第5話:時の流れは早いですね

文字数 692文字

 そして、今日。
 彼の、その悲しみの表情を見るのは2回目になりました。
 もう私の命が長くはないからです。

 私の、骨ばり、潤いのなくなった手を、彼は昔と何ら変わらない温かな手で握り続けてくれました。

「あなたは、普通の人じゃないですよね?」
 いつもの相槌がほしくてそう尋ねたのに、彼は、あぁ、まさかまさか。
 

 彼は「はい」と、なめらかに声を発したのです。
 70年以上、何も声を発しなかった彼がいきなり声を出したので私は驚きました。
 [驚きの表情]を作りたかったのですが、たるんだ頬の肉を昔のように大仰に動かす力はもう私には残っていませんでした。
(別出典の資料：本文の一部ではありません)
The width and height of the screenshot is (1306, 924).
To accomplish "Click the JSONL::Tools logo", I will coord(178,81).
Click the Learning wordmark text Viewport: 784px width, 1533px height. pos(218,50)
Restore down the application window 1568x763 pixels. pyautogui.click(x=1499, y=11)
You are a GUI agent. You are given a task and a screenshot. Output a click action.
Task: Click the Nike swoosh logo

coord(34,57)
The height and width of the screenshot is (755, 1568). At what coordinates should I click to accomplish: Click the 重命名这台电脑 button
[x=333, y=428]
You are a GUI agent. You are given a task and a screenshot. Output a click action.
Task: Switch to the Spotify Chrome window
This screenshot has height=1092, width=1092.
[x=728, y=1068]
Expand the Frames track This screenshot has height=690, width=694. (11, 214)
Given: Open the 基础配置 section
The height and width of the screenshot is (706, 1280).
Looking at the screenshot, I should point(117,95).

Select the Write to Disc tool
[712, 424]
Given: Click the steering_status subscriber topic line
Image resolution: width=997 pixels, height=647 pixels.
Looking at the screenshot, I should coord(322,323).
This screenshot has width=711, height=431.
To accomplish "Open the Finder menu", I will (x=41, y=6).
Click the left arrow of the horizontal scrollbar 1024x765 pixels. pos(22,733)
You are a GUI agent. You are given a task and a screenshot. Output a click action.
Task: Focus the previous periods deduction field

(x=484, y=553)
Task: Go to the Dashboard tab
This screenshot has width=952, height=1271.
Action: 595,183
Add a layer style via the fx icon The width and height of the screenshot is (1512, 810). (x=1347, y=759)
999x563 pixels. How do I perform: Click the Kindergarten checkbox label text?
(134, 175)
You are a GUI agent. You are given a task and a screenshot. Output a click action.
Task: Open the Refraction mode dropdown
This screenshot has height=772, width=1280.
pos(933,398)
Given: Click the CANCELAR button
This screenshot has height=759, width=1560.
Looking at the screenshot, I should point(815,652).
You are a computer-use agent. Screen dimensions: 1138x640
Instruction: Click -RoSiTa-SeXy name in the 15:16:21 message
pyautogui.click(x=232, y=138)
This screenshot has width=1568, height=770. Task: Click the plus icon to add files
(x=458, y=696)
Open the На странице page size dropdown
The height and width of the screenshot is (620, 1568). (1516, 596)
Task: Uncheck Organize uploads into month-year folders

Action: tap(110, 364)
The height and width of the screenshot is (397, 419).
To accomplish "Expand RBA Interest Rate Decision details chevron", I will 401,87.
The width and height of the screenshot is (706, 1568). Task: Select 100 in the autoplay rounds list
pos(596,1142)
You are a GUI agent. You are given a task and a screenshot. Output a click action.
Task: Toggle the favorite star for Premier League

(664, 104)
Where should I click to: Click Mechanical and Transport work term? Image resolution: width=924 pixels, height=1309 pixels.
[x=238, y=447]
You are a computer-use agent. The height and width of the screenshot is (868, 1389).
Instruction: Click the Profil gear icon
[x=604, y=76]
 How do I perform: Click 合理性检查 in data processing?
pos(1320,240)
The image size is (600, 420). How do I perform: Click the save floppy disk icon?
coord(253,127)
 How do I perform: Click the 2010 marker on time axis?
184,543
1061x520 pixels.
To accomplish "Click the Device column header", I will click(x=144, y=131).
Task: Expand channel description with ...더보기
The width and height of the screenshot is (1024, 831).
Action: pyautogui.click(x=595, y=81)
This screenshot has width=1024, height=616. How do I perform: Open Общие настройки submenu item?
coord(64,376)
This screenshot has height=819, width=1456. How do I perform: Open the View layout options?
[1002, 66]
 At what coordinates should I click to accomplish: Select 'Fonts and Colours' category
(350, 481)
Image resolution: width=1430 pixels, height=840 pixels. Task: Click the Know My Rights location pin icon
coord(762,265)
 彼は、自分は普通にしゃべることができるという事、いろいろ自分の事を説明するのが面倒くさかったので“しゃべれない・字が書けない”フリをしていた事を告白しました。
 ……なんだと、この野郎。
 私がもう少し若かったら、両の手であんたの頬をつねってやるのに。

 気色の悪い絵しか書けないのも、わざとですか、と尋ねると「あれは本気で描いています」とスネたので、わたしはおもしろかったです。


 いろいろとききたいことがありましたが、最後に、いちばんききたかったことをききました。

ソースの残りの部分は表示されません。